Question

If the vectors $\hat{i}-3\hat{j}+2\hat{k},\ -\hat{i}+2\hat{j}$ represents the diagonal of a parallelogram, then its area will be
(a) $\sqrt{21}$
(b) $\dfrac{\sqrt{21}}{2}$
(c) $2\sqrt{21}$
(d) $\dfrac{\sqrt{21}}{4}$

Answer 1

Hint: Area of a parallelogram with two adjacent sides given in form, $\overrightarrow{a}$ and $\overrightarrow{b}$ is
Area of parallelogram $=\ \left| \overrightarrow{a}\times \overrightarrow{b} \right|$
Use the triangle law of vector addition to get the sides of the parallelogram from the given vectors of the diagonals. Law is given as when two vectors are added and represented as two sides of a triangle in the same order then the third side of the triangle gives the resultant of the other two.

Complete step-by-step answer:
We know that area of parallelogram in terms of the vectors representing their sides can be given as

Area of parallelogram ABCD $=\ \left| \overrightarrow{a}\times \overrightarrow{b} \right|$
It means the area of a parallelogram is the magnitude of the cross-product of any two adjacent sides in vector form.

Here, from the given problem, we have two vectors which are representing the diagonals of parallelogram. These are given as $\left( \hat{i}-3\hat{j}+2\hat{k} \right)$ and $\left( \ -\hat{i}+2\hat{j} \right)$ . So, we can draw diagram as

So, let we have parallelogram, whose diagonals are given as
$\overrightarrow{\text{AC}}\ =\ \hat{i}-3\hat{j}+2\hat{k}$
$\overrightarrow{\text{DB}}\ =\ -\hat{i}+2\hat{j}$

Now, we know the triangle property of addition of the vectors that when two sides of a triangle are represented by two sides of a triangle in magnitude and direction taken in the same order than the third side of that triangle represents the magnitude and direction resultant of both the vectors. So, we can get from the below triangle as

$\overrightarrow{\text{AC}}=\ \overrightarrow{\text{AB}}+\overrightarrow{\text{BC}}$ ……………………………………………….(i)

Now, apply the triangle law of vector addition in the $\Delta \text{BCD}$of the parallelogram ABCD as
$\overrightarrow{\text{DB}}=\ \overrightarrow{\text{DC}}+\overrightarrow{\text{CB}}$ ……………………………………………(ii)

#### Information shown
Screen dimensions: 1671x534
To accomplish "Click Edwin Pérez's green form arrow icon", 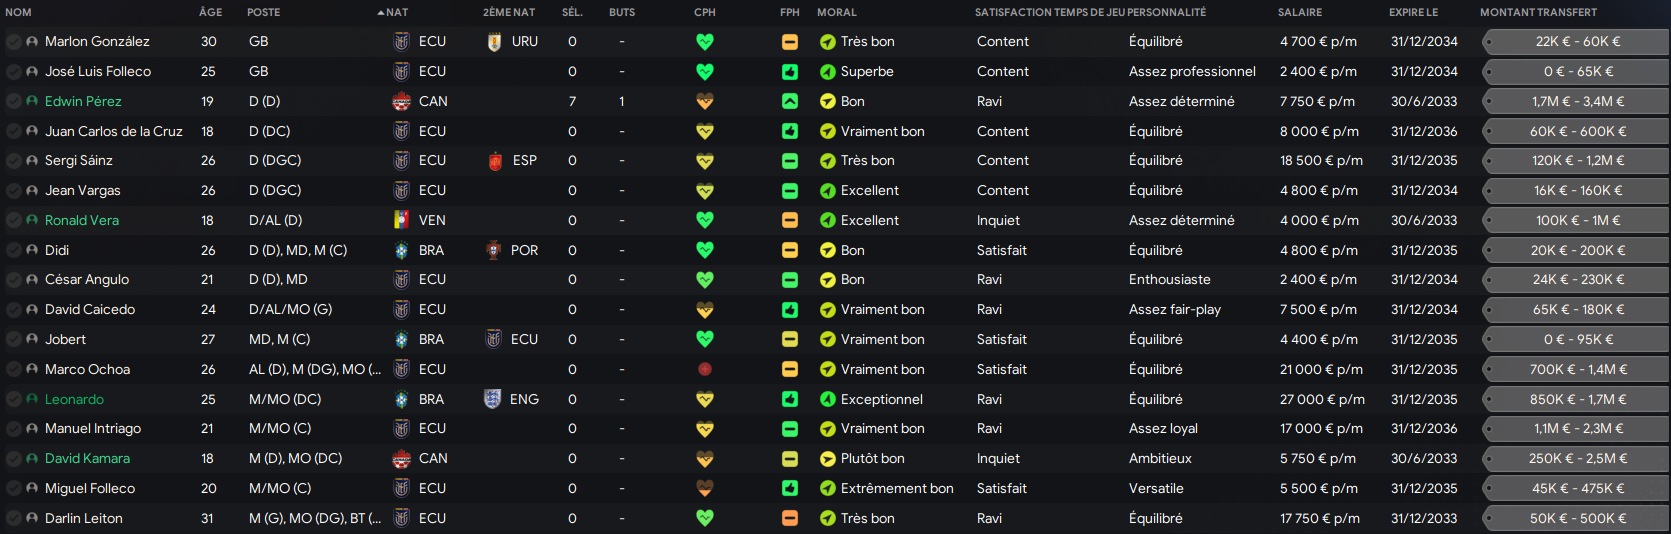I will 790,101.
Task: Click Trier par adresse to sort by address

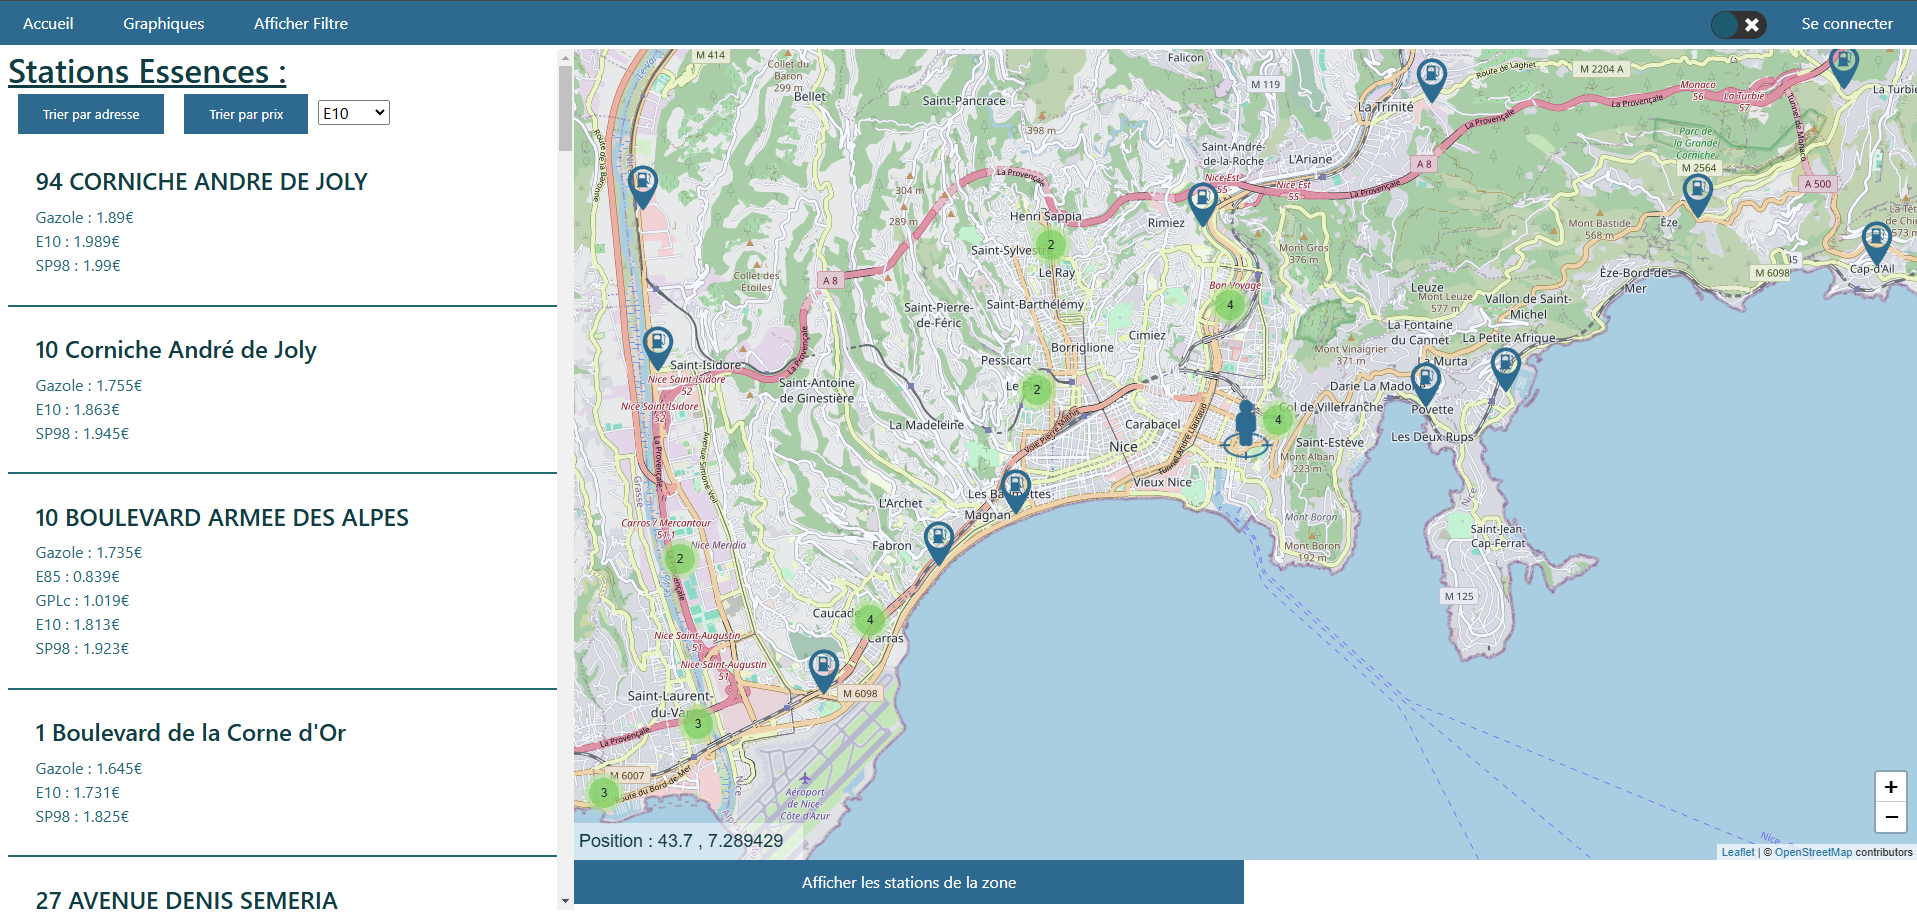Action: pos(90,113)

#### Required work
a: Quote the parallelogram problem from "If the vectors" to "the other two.", word for word.
b: Answer these questions on the parallelogram problem.
(i) What value is given as option (c)?
(ii) Which vector is assigned to the diagonal DB?
(iii) In which triangle of the parallelogram ABCD is the triangle law applied to get equation (ii)?

#### Final answers
a:
If the vectors $\hat{i}-3\hat{j}+2\hat{k},\ -\hat{i}+2\hat{j}$ represents the diagonal of a parallelogram, then its area will be
(a) $\sqrt{21}$
(b) $\dfrac{\sqrt{21}}{2}$
(c) $2\sqrt{21}$
(d) $\dfrac{\sqrt{21}}{4}$

Answer 1

Hint: Area of a parallelogram with two adjacent sides given in form, $\overrightarrow{a}$ and $\overrightarrow{b}$ is
Area of parallelogram $=\ \left| \overrightarrow{a}\times \overrightarrow{b} \right|$
Use the triangle law of vector addition to get the sides of the parallelogram from the given vectors of the diagonals. Law is given as when two vectors are added and represented as two sides of a triangle in the same order then the third side of the triangle gives the resultant of the other two.

b:
(i) 2√21
(ii) −î + 2ĵ
(iii) ΔBCD